» **EXERCISE BRIEF**
Revise the data below by replacing each "Viewport" with "Window", leaving everything else unchanged.

» **LISTED RECORDS**
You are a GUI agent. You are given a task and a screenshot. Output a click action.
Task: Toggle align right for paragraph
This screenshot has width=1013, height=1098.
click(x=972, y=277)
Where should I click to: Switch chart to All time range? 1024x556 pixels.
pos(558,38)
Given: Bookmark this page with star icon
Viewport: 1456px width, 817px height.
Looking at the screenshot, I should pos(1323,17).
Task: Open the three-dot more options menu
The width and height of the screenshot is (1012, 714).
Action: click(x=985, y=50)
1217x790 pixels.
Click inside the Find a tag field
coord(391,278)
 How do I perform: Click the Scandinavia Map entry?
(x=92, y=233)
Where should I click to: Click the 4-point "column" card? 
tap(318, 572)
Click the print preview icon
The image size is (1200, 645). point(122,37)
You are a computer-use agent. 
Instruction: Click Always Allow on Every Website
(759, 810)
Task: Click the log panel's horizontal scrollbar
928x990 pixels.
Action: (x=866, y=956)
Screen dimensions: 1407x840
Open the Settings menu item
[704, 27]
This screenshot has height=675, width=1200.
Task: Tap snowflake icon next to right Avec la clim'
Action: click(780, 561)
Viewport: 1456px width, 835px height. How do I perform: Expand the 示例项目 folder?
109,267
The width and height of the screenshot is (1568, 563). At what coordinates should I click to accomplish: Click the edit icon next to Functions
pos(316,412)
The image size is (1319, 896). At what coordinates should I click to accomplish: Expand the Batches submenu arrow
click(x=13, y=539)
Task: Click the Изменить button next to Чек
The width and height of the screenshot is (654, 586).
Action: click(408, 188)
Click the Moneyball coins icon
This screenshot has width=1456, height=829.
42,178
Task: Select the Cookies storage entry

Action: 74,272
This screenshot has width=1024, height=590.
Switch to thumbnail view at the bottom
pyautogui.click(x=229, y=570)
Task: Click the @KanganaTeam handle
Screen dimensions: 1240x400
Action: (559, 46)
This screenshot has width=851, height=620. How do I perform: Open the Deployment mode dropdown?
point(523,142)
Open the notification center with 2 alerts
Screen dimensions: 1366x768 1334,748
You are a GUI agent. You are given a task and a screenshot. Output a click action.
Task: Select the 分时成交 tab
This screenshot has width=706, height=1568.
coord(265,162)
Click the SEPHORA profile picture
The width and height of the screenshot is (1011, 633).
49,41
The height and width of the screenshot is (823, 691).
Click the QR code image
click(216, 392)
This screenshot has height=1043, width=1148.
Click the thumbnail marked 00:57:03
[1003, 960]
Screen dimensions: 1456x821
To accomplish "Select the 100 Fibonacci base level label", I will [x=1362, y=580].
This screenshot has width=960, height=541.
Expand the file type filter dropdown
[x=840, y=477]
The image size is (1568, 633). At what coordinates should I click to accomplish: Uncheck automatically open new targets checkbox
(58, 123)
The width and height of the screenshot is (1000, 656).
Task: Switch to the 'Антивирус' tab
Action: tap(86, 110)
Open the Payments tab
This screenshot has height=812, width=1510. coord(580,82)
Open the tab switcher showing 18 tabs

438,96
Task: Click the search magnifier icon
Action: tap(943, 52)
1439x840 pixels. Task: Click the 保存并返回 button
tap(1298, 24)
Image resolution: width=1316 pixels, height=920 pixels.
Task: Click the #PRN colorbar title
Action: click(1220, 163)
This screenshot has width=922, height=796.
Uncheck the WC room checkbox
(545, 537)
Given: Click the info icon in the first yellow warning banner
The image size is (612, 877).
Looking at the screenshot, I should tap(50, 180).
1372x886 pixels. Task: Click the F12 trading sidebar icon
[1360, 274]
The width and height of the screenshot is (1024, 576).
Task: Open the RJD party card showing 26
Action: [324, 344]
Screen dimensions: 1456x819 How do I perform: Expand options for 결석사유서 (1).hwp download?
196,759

» **SOLUTION TO THE EXERCISE**
You are a GUI agent. You are given a task and a screenshot. Output a click action.
Task: Toggle align right for paragraph
This screenshot has width=1013, height=1098.
click(x=972, y=277)
Where should I click to: Switch chart to All time range? 1024x556 pixels.
pos(558,38)
Given: Bookmark this page with star icon
Window: 1456px width, 817px height.
Looking at the screenshot, I should pos(1323,17).
Task: Open the three-dot more options menu
The width and height of the screenshot is (1012, 714).
Action: click(x=985, y=50)
1217x790 pixels.
Click inside the Find a tag field
coord(391,278)
 How do I perform: Click the Scandinavia Map entry?
(x=92, y=233)
Where should I click to: Click the 4-point "column" card? 
tap(318, 572)
Click the print preview icon
The image size is (1200, 645). point(122,37)
You are a computer-use agent. 
Instruction: Click Always Allow on Every Website
(759, 810)
Task: Click the log panel's horizontal scrollbar
928x990 pixels.
Action: (x=866, y=956)
Screen dimensions: 1407x840
Open the Settings menu item
[704, 27]
This screenshot has height=675, width=1200.
Task: Tap snowflake icon next to right Avec la clim'
Action: click(780, 561)
Window: 1456px width, 835px height. How do I perform: Expand the 示例项目 folder?
109,267
The width and height of the screenshot is (1568, 563). At what coordinates should I click to accomplish: Click the edit icon next to Functions
pos(316,412)
The image size is (1319, 896). At what coordinates should I click to accomplish: Expand the Batches submenu arrow
click(x=13, y=539)
Task: Click the Изменить button next to Чек
The width and height of the screenshot is (654, 586).
Action: click(408, 188)
Click the Moneyball coins icon
This screenshot has width=1456, height=829.
42,178
Task: Select the Cookies storage entry

Action: 74,272
This screenshot has width=1024, height=590.
Switch to thumbnail view at the bottom
pyautogui.click(x=229, y=570)
Task: Click the @KanganaTeam handle
Screen dimensions: 1240x400
Action: (559, 46)
This screenshot has width=851, height=620. How do I perform: Open the Deployment mode dropdown?
point(523,142)
Open the notification center with 2 alerts
Screen dimensions: 1366x768 1334,748
You are a GUI agent. You are given a task and a screenshot. Output a click action.
Task: Select the 分时成交 tab
This screenshot has width=706, height=1568.
coord(265,162)
Click the SEPHORA profile picture
The width and height of the screenshot is (1011, 633).
49,41
The height and width of the screenshot is (823, 691).
Click the QR code image
click(216, 392)
This screenshot has height=1043, width=1148.
Click the thumbnail marked 00:57:03
[1003, 960]
Screen dimensions: 1456x821
To accomplish "Select the 100 Fibonacci base level label", I will [x=1362, y=580].
This screenshot has width=960, height=541.
Expand the file type filter dropdown
[x=840, y=477]
The image size is (1568, 633). At what coordinates should I click to accomplish: Uncheck automatically open new targets checkbox
(58, 123)
The width and height of the screenshot is (1000, 656).
Task: Switch to the 'Антивирус' tab
Action: tap(86, 110)
Open the Payments tab
This screenshot has height=812, width=1510. coord(580,82)
Open the tab switcher showing 18 tabs

438,96
Task: Click the search magnifier icon
Action: tap(943, 52)
1439x840 pixels. Task: Click the 保存并返回 button
tap(1298, 24)
Image resolution: width=1316 pixels, height=920 pixels.
Task: Click the #PRN colorbar title
Action: click(1220, 163)
This screenshot has width=922, height=796.
Uncheck the WC room checkbox
(545, 537)
Given: Click the info icon in the first yellow warning banner
The image size is (612, 877).
Looking at the screenshot, I should tap(50, 180).
1372x886 pixels. Task: Click the F12 trading sidebar icon
[1360, 274]
The width and height of the screenshot is (1024, 576).
Task: Open the RJD party card showing 26
Action: [324, 344]
Screen dimensions: 1456x819 How do I perform: Expand options for 결석사유서 (1).hwp download?
196,759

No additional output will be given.